» **YOUR ASSIGNMENT**
Please copy every line from the records below that contains the string "word".

#####

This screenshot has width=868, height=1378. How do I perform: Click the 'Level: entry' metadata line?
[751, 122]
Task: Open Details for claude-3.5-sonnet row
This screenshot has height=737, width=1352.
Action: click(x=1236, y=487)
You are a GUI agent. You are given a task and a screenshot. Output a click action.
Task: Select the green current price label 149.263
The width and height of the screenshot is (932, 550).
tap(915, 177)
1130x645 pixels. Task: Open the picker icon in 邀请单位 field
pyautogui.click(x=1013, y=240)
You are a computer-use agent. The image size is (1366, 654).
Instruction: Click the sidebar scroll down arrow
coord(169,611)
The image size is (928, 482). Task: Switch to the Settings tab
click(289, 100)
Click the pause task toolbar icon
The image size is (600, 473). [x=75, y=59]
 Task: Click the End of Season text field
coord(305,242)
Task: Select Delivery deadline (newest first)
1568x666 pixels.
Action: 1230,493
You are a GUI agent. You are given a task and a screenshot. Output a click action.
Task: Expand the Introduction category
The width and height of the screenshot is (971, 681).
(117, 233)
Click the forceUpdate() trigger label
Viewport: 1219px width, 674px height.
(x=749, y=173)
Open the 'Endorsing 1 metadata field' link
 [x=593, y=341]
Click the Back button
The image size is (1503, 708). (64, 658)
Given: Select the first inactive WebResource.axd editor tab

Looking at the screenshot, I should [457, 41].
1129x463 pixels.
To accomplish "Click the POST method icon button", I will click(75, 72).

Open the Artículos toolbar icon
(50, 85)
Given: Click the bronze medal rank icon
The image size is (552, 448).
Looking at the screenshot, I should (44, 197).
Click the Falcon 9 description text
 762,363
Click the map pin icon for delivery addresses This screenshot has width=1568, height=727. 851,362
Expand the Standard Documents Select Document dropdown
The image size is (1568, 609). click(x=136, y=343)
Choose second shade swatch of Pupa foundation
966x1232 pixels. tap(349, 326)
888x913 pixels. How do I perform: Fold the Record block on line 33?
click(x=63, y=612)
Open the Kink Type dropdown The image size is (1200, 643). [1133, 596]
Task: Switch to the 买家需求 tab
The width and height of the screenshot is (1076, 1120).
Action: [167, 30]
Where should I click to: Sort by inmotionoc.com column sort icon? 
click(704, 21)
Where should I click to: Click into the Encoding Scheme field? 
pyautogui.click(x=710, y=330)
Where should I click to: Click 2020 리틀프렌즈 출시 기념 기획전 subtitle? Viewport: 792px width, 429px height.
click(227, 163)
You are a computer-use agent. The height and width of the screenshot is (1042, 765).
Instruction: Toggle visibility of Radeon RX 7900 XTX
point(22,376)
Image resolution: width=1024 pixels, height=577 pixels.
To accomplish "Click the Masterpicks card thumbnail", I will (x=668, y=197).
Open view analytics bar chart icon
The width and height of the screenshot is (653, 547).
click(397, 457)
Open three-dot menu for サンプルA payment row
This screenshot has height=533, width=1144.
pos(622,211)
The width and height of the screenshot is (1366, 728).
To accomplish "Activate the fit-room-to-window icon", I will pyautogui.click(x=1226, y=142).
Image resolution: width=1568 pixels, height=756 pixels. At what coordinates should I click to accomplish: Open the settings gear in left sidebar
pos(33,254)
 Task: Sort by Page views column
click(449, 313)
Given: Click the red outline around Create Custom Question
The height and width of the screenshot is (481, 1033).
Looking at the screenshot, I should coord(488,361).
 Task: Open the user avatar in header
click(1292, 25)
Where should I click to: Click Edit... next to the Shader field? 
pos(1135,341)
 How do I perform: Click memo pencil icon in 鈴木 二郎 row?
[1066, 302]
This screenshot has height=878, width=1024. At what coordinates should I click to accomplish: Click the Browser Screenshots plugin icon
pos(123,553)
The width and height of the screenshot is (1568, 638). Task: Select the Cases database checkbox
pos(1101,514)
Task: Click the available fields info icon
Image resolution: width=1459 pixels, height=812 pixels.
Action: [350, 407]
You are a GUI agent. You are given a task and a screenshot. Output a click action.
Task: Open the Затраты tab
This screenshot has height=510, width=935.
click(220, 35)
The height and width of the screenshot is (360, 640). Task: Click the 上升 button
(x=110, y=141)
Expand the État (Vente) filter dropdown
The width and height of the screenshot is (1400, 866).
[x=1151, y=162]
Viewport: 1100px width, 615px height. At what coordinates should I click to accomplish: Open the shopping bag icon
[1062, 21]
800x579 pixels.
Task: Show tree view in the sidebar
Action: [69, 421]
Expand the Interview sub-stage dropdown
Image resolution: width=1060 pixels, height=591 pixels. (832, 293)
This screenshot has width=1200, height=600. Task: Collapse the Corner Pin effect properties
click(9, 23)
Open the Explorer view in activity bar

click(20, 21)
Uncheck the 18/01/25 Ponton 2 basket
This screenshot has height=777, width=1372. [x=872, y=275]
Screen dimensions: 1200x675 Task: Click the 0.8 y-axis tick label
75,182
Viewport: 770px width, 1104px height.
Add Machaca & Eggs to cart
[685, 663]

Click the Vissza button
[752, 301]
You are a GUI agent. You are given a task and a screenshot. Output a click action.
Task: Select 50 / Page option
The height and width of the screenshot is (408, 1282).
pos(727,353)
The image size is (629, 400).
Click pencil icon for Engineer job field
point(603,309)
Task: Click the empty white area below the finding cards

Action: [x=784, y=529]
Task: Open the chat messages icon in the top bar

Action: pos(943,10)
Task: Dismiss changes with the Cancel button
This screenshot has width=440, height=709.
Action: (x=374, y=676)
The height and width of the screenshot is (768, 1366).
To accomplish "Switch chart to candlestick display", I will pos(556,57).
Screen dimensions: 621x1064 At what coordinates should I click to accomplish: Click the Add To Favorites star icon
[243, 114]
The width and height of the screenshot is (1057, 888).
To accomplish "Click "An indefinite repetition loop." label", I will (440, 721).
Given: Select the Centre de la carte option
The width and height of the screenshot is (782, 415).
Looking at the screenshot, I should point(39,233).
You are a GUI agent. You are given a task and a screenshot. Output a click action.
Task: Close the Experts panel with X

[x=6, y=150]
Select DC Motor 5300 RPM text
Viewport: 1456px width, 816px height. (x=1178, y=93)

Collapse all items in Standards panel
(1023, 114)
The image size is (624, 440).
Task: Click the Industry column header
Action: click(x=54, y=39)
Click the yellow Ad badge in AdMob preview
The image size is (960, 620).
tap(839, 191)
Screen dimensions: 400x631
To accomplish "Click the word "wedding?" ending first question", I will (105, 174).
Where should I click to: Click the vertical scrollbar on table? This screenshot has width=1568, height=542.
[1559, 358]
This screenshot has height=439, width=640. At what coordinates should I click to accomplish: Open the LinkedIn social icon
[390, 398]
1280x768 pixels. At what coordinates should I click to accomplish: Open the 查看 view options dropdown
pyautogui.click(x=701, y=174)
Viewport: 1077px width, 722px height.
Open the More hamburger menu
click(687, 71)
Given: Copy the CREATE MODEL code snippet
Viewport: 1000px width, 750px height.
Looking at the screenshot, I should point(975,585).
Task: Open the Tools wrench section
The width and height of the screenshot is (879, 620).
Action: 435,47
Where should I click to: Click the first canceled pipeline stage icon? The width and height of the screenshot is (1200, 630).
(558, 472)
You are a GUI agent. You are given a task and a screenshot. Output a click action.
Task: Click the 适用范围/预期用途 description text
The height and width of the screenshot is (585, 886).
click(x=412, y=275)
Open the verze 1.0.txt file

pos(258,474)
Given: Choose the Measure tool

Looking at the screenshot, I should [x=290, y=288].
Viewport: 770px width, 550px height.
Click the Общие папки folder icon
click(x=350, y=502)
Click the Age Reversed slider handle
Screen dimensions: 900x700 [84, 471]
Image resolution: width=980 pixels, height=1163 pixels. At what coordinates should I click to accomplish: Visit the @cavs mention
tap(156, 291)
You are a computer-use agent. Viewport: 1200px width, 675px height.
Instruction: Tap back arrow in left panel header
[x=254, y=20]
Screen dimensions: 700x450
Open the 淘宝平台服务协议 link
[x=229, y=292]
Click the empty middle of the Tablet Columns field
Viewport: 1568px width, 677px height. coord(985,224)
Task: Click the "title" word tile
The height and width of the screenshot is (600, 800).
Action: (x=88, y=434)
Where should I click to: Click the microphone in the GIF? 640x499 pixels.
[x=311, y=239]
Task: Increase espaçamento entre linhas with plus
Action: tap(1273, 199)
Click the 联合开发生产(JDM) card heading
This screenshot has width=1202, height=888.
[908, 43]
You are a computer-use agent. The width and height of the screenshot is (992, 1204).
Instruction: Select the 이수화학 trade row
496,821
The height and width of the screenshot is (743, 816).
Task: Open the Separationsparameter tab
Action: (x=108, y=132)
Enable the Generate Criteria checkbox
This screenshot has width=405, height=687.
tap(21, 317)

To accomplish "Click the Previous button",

#####

» **FINISHED EXERCISE**
To accomplish "Click the word "wedding?" ending first question", I will (105, 174).
Task: Click the "title" word tile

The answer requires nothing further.